[Opening TASK INPUT section]

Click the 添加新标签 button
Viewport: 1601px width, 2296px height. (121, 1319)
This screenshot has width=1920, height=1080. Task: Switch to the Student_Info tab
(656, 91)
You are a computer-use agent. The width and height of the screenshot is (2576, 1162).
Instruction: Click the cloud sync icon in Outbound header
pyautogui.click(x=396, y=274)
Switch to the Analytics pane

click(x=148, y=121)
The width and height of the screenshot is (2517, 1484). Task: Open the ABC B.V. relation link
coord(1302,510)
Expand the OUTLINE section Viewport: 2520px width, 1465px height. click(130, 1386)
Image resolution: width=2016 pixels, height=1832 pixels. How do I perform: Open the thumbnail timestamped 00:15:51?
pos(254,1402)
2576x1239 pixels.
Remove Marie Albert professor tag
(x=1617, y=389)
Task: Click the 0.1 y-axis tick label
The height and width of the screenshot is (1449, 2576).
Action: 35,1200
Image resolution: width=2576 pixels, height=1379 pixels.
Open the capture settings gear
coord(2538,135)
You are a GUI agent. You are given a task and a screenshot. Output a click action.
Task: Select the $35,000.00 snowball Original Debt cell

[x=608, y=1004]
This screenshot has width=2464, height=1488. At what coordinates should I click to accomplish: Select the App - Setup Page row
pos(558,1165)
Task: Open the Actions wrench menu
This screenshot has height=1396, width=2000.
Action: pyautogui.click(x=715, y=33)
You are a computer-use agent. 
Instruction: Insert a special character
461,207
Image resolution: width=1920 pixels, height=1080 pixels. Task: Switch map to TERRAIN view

[Closing TASK INPUT section]

## TRY IT
Please copy exactly, and only, the lines from the line containing "Instruction: Insert a special character" through the last line of the records, with both ends included.

## EXERCISE ANSWER
Instruction: Insert a special character
461,207
Image resolution: width=1920 pixels, height=1080 pixels. Task: Switch map to TERRAIN view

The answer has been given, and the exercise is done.